The problem with coming down on either side too hard is that both sides have very valid arguments. There’s no doubt that Hillary Clinton loyalists and establishment Democrats love to flog every alarmist story about Russian election meddling because it distracts from their abysmal failure in 2016 and the reality that their anointed candidate was not an effective campaigner, and she is the face of the Democratic Party’s past, not its future.

And the establishment media has been too quick to brand the Russian meddling as an “attack on our democracy” and an “act of war.” If meddling in elections is an “act of war,” then the United States committed acts of war against Iran in 1953 and Chile in 1973, just to name the countries that spring most readily to mind.

However, even if the Russian government’s efforts to either influence or subvert our 2016 election don’t rise to level of international aggression, any attempt by a foreign country to interfere with an American presidential election is cause for alarm and hopefully would stir to country to the appropriate action.

“Appropriate action,” is this case, does not include hysterical cries about “acts of war.” It should include understanding how it was done and how our presidential elections are vulnerable. I’ll give you a hint on the last one. It’s called the Electoral College. As I have explained elsewhere, this rickety kluge makes our democracy unacceptably vulnerable to potential chicanery.

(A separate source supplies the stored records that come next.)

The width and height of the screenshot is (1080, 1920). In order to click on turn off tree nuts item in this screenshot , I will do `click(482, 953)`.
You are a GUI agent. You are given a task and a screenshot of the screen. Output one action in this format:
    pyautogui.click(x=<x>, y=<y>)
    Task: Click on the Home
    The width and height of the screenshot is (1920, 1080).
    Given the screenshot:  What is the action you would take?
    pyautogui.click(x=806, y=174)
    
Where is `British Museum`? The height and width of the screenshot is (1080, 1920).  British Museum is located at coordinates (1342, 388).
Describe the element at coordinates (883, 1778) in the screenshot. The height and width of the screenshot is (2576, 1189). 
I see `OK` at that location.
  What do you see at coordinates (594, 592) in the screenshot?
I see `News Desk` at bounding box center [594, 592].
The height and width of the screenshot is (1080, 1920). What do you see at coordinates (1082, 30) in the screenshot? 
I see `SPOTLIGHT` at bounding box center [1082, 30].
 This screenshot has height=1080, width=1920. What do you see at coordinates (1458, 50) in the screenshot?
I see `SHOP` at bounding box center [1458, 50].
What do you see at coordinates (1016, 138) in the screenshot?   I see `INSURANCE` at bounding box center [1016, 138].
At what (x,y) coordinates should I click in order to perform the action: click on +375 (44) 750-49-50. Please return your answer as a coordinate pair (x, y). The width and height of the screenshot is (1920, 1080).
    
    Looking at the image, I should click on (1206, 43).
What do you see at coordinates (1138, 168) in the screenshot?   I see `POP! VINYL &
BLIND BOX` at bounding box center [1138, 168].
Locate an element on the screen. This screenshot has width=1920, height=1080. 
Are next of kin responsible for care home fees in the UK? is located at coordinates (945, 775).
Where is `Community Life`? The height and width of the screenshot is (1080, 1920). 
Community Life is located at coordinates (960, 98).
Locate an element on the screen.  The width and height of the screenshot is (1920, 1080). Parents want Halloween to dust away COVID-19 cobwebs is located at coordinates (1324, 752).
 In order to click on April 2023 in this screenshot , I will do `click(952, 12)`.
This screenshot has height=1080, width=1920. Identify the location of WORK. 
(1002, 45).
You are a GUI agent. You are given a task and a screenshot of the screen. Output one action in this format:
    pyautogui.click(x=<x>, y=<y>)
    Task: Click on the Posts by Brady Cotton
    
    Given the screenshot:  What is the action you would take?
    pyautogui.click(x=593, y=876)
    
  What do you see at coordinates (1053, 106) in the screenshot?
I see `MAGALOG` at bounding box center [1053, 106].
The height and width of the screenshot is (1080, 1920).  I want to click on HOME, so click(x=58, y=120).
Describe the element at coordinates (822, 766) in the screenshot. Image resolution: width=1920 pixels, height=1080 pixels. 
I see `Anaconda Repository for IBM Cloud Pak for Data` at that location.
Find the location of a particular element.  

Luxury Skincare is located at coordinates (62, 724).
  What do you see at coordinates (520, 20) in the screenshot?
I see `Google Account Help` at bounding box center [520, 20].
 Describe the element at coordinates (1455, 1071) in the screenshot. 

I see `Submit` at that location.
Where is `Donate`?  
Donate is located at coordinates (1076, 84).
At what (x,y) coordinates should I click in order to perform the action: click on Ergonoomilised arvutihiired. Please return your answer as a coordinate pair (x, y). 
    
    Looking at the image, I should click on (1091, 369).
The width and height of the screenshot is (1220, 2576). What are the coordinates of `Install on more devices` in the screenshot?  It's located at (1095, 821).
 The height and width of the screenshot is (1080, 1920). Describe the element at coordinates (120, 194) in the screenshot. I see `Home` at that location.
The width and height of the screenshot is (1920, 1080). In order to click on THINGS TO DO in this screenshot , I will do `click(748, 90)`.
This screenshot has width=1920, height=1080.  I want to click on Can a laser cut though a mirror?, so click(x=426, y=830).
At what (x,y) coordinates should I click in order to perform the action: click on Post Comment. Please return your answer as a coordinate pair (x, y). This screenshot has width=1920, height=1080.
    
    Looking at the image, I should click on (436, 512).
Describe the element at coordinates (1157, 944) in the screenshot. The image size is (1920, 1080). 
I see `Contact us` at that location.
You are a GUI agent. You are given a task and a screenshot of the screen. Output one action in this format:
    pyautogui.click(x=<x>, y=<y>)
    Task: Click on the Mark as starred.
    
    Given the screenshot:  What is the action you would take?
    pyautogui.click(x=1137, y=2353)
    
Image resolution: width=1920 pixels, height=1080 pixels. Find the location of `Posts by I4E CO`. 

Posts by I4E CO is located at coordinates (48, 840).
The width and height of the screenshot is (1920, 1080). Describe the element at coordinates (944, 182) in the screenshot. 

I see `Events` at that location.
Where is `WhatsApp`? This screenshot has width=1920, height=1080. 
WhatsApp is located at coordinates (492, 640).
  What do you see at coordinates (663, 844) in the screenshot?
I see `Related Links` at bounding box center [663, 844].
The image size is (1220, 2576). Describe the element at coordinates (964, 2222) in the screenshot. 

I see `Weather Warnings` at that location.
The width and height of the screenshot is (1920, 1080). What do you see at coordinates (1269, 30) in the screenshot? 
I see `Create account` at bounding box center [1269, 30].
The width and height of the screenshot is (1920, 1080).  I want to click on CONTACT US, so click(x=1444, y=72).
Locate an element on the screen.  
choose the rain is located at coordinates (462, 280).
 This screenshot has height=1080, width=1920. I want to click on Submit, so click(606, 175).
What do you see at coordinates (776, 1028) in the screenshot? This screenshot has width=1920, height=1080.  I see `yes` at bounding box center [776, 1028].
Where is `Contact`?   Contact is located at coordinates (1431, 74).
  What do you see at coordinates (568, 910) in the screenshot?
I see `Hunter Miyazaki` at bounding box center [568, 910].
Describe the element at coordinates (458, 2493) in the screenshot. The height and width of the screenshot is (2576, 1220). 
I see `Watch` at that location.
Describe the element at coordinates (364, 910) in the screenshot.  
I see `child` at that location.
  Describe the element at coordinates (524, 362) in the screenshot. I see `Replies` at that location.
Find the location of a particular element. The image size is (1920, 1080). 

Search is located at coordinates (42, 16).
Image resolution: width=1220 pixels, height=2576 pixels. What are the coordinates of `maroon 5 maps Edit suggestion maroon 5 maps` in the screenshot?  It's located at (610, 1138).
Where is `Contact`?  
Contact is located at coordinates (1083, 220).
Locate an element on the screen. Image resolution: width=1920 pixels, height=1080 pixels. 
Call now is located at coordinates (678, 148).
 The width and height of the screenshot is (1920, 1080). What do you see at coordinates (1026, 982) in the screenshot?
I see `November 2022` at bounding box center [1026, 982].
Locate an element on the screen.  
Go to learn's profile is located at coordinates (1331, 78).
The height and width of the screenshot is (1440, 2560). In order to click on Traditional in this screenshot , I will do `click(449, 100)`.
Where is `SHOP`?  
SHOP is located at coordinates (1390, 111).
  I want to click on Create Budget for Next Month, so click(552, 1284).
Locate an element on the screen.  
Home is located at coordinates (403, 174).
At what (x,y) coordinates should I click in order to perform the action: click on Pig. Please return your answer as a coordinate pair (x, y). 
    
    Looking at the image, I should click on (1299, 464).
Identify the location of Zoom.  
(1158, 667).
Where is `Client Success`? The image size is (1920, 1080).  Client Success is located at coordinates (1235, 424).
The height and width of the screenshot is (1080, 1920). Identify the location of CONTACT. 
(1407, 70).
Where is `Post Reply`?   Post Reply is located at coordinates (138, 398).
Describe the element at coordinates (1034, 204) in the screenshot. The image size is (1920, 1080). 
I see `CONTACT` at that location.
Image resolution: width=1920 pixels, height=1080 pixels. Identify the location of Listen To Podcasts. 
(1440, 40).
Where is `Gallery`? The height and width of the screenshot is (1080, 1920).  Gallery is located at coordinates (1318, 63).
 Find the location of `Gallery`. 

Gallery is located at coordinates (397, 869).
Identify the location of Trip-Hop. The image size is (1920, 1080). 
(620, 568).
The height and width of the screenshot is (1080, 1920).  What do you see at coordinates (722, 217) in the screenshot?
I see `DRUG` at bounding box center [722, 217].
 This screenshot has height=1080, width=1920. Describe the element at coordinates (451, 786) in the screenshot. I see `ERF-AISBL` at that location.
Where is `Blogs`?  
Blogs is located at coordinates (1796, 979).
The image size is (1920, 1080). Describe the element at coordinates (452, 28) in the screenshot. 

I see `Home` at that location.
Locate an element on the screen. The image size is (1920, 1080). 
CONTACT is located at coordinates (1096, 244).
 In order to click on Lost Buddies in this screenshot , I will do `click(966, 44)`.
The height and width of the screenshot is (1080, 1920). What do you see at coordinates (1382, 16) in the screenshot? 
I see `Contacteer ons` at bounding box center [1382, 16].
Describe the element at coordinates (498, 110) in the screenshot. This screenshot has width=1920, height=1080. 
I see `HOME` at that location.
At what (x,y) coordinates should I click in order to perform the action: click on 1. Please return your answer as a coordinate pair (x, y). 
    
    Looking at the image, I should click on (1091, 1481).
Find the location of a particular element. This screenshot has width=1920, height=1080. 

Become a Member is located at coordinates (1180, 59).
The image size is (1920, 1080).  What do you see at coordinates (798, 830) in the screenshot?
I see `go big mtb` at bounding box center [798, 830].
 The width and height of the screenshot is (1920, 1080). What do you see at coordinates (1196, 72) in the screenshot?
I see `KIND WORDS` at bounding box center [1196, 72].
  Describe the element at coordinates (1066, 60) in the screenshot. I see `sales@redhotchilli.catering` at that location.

Personally, I’m skeptical that the investigations into Russian election meddling will reach the Oval Office. If the Russians were or are running an intelligence operation against our election system, and it was supposed to be covert operation, Donald Trump is last person I would want to have any information, given how leaky his mouth tends to be.

Of course, that doesn’t let Cheeto Mussolini off the hook. Richard Nixon did not personally break into the DNC headquarters at the Watergate. It was the blatant obstruction of justice that did in Tricky Dick, and Trump’s many obstructions make Nixon look like a total slacker in that department. I doubt that Trump is really worried about the Russian investigation as it relates to the election, but if the investigation reaches his finances, it could expose how much of his supposed fortune is a castle built upon the sands of money laundering for the Russian oligarchs who’ve financed some of his properties. Seeing his fraudulent claims to being a great businessman exposed as a lie would be humiliating for Trump, and the 45th president has a low pain threshold when it comes to humiliation.